There is another option that has paid dividends in recent years. That option requires all individuals convicted of driving under the influence to install ignition interlocks on their cars and trucks before being allowed to drive again.
To start the car, the driver essentially has to pass a Breathalyzer test. Seventeen states now impose this condition not just on chronic offenders but on first-time offenders as well.
Now the National Transportation Safety Board wants to take it national. In a report issued last month, it recommended that all states mandate interlocks for all DWI offenders.
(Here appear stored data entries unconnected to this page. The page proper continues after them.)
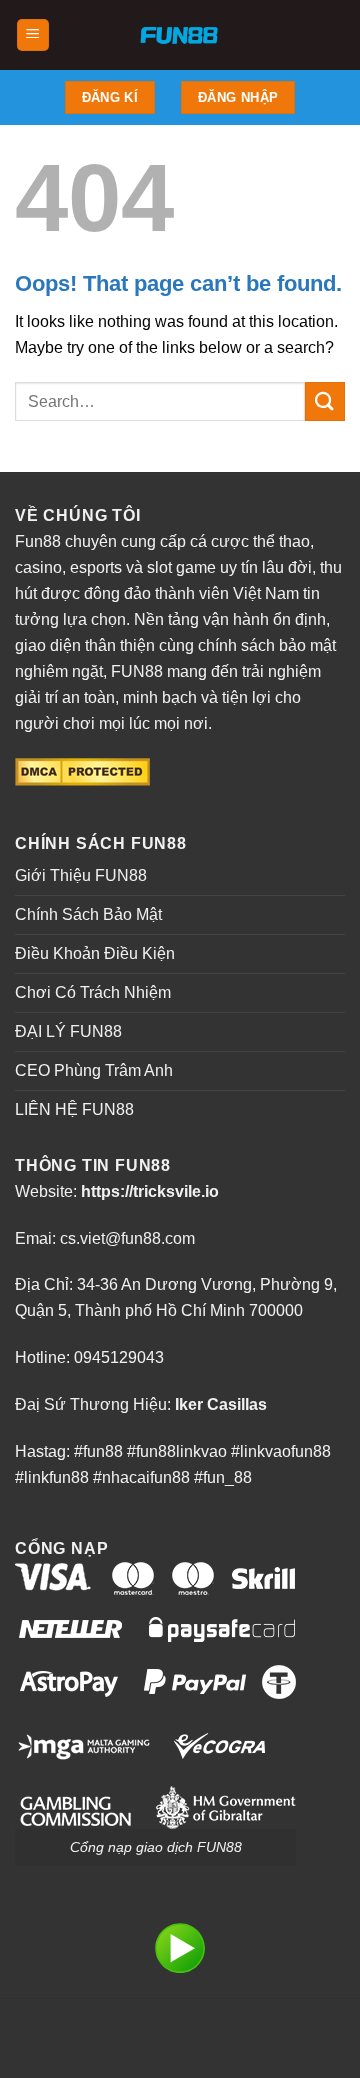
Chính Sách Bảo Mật (88, 914)
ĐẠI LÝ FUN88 (68, 1031)
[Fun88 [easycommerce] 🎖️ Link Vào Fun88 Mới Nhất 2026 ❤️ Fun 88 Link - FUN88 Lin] (180, 35)
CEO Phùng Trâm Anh (94, 1070)
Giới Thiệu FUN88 (81, 875)
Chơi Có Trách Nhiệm (93, 992)
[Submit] (325, 401)
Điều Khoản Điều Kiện (95, 953)
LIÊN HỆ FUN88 (74, 1109)
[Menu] (33, 35)
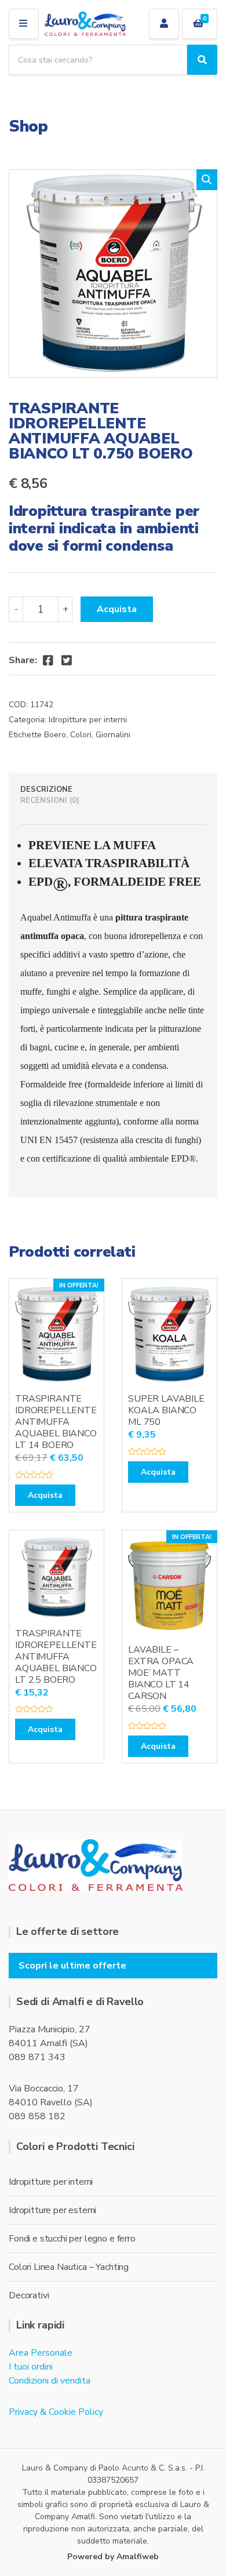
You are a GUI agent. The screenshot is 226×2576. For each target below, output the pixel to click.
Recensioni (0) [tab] (49, 800)
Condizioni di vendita (49, 2380)
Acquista (117, 609)
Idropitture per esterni (52, 2210)
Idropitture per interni (88, 719)
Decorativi (29, 2295)
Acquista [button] (45, 1495)
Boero (55, 734)
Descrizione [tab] (46, 789)
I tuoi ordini (31, 2366)
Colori (81, 734)
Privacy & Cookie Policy (56, 2412)
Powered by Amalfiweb (113, 2556)
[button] (206, 179)
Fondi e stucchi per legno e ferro (72, 2238)
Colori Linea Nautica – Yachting (69, 2267)
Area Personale (40, 2352)
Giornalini (113, 734)
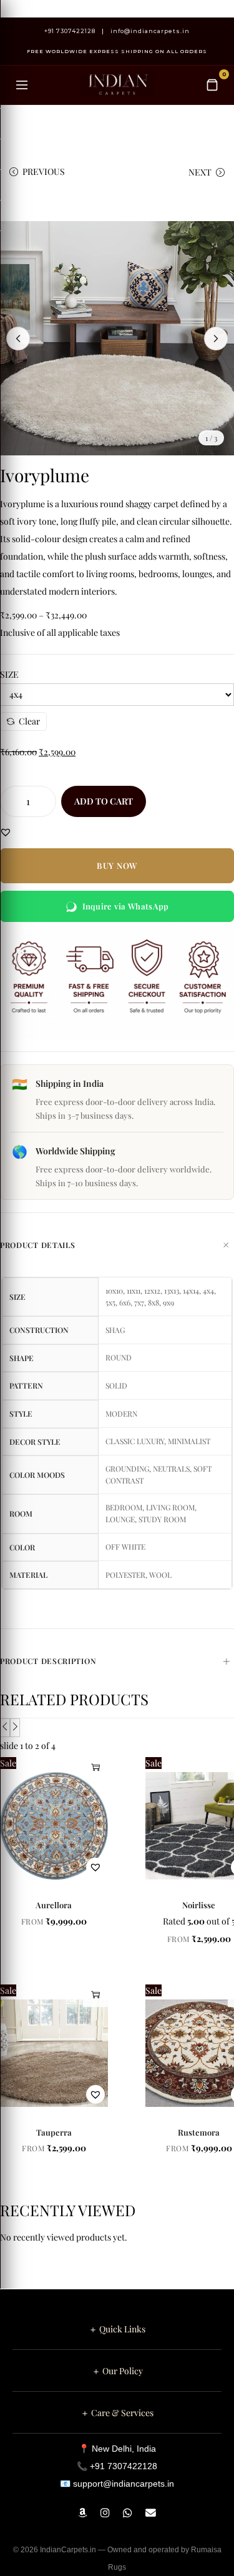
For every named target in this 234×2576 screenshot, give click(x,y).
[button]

The agency points to legislation in Congress that would provide federal grants to states to encourage this step.
These devices address one of the most intractable problems with drunken drivers: Recidivism. Short of locking them up forever, it’s impossible to keep them from getting behind the wheel. Interlocks provide some assurance that when those convicted of DWI do drive, they won’t be intoxicated.
Interlocks can be defeated by having someone else to blow into them, but they make it more difficult to break the law. Who wants to enable a drunk to drive?
First-time offenders who have been punished under the law deserve a second chance. However, the rest of us deserve an assurance that when they get it, they’ll be sober.